* Start Source data *

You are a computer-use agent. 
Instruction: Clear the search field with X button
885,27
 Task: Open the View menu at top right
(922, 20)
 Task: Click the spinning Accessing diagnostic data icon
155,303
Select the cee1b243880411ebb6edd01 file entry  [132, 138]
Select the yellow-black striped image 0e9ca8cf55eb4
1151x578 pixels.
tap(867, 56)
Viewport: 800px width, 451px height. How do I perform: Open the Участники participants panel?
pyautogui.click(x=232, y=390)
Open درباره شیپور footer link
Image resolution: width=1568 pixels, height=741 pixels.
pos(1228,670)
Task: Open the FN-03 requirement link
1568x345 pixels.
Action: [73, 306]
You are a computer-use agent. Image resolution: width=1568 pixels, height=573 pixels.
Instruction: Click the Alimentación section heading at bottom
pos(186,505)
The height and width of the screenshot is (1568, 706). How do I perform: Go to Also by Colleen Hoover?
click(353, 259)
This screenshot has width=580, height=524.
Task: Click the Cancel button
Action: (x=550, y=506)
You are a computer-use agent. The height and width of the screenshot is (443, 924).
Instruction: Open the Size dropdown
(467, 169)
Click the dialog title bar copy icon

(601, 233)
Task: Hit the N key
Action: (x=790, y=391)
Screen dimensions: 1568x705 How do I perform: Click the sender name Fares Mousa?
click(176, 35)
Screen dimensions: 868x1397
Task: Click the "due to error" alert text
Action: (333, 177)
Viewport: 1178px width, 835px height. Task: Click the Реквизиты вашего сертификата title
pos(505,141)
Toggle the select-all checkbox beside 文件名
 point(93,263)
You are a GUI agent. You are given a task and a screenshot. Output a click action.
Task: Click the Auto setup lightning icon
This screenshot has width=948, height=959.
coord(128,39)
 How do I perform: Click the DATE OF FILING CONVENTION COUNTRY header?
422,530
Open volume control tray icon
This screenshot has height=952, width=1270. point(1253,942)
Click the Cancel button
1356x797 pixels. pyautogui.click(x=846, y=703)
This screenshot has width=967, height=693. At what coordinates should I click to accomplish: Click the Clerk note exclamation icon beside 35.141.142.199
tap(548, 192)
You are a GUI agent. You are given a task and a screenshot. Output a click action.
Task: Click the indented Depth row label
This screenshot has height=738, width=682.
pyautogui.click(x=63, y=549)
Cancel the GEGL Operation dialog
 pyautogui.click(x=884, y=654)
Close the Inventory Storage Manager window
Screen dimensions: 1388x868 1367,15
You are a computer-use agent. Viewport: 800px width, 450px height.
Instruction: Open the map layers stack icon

* End Source data *

> _Exercise prompt_
How many lines of the records above contain the word "resolution"? Reply with the number alone.

> _Reply_
2